Casos de Família
Parte da Série Reminiscências
O bisavô caiu do trem — foi o que disseram. Poder ter caído bêbado, pode ter caído porque havia chegado a hora de cair. Pode ter precipitado essa hora jogando-se de encontro ao trilhos: um corpo que cai, nada além de carne. Quando bisavô morreu, bisavó já havia partido — o parto de cinco filhos lhe tomara as forças, o alcoolismo do maridos e os tempos magros, a vontade de viver — foi “a doença” que lhe tomou o que restava, vovô nunca disse qual. Quantas vidas se construíram e se perderam na via férrea? A de bisavô se foi num suspiro, mais ainda agora a grava e a erva daninha crescem em meio aos trilhos.

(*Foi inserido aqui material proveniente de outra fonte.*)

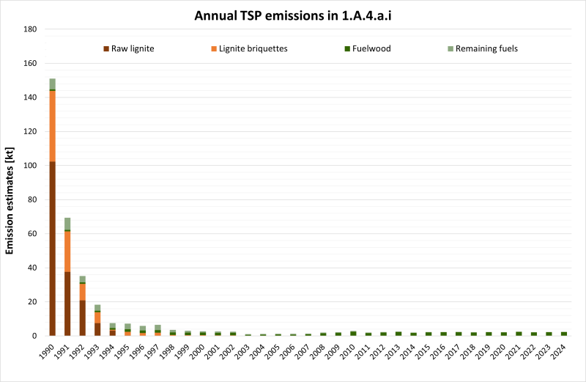
Task: Select the Raw lignite legend label
Action: [x=133, y=49]
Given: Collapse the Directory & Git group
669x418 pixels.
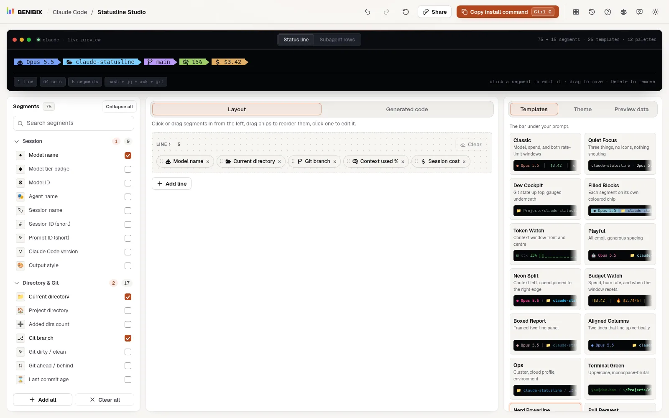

Ainda agora as pessoas vagam pelas estações, ainda agora casas são construídas e demolidas ao longo da via férrea: as famílias florescem como a grama — sejam em casas de alvenaria ou em barracos improvisados — apesar de constantemente pisoteadas pela cidade. O cemitério e a estação são testemunhas silentes desta cidade que cresce se destruindo, cresce consumindo pessoas e, indiferente a tudo — e a todos — o trem corre por sobre os trilhos, como correu por sobre o corpo de bisavô.